:: TASK ::
Give back exactly the lines starting at the one with "Viewport: 726px width, 482px height." and ending at the last line of the data below. Pictures are not part of the copy.
---------- RECORDS FOR THIS TASK ----------
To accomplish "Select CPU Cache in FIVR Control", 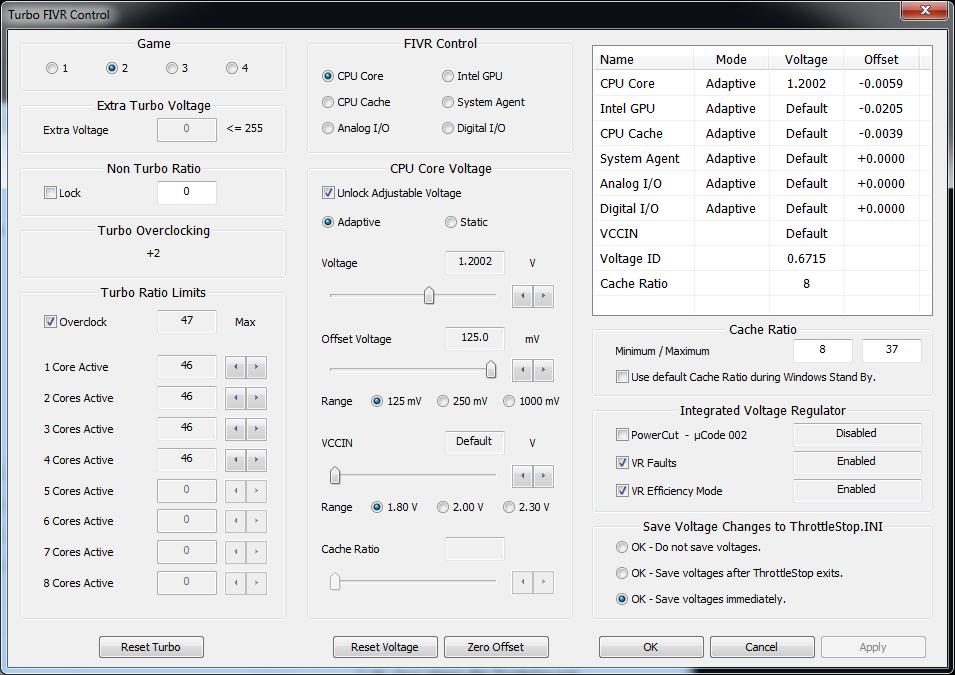I will (328, 102).
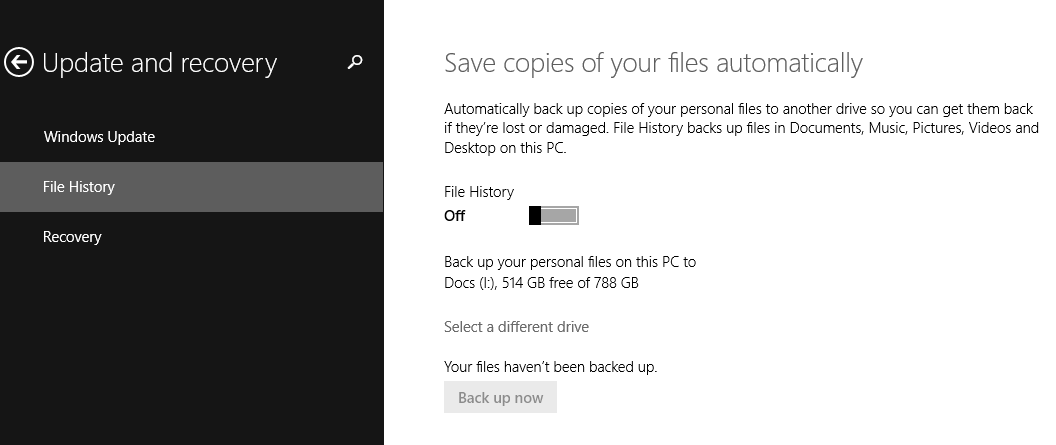Click the Off label beside the switch
1056x445 pixels.
(x=455, y=216)
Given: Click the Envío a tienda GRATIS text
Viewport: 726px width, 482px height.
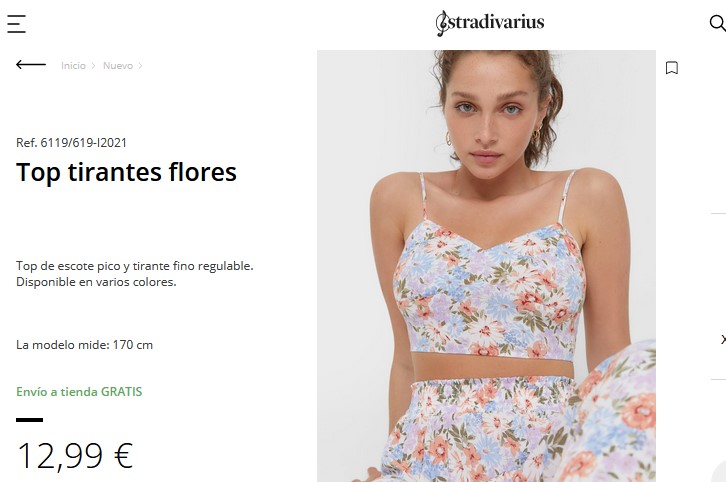Looking at the screenshot, I should tap(79, 392).
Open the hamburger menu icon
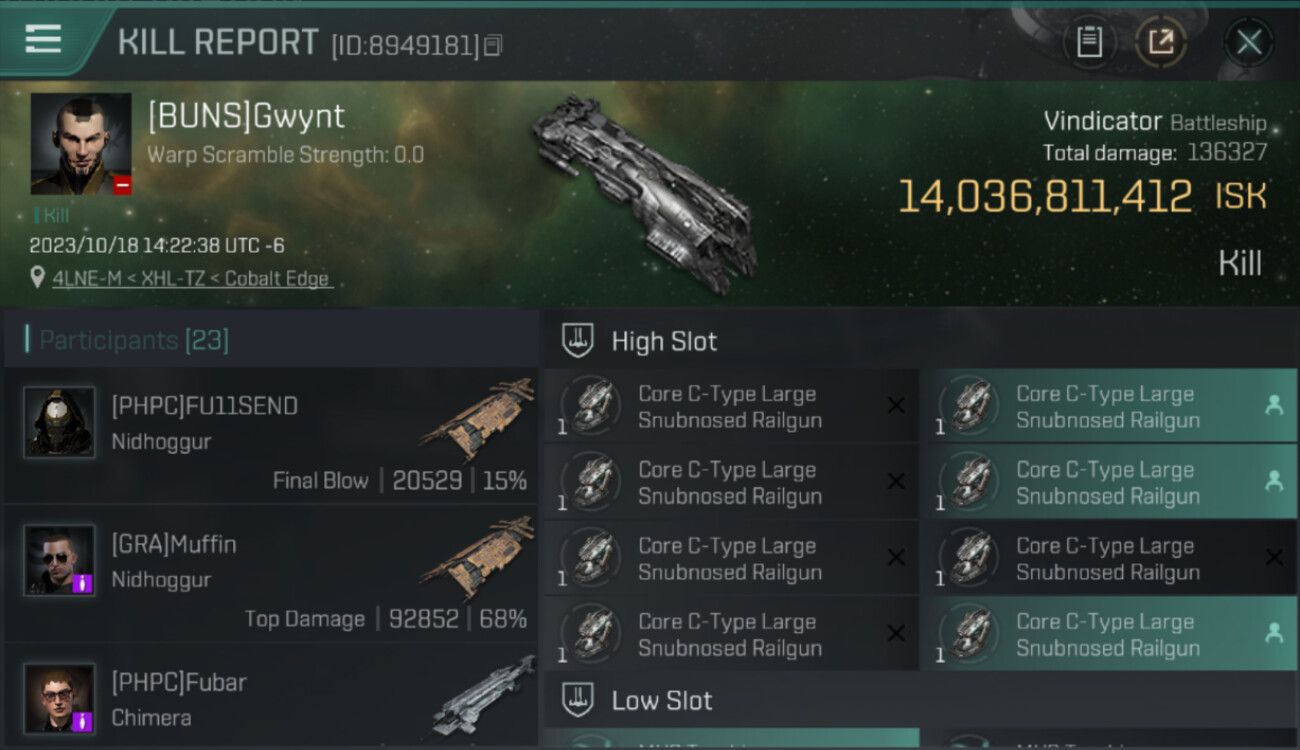 [43, 39]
----------
:: RESULT OF THIS TASK ::
Viewport: 726px width, 482px height.
Looking at the screenshot, I should tap(79, 392).
Open the hamburger menu icon
 [43, 39]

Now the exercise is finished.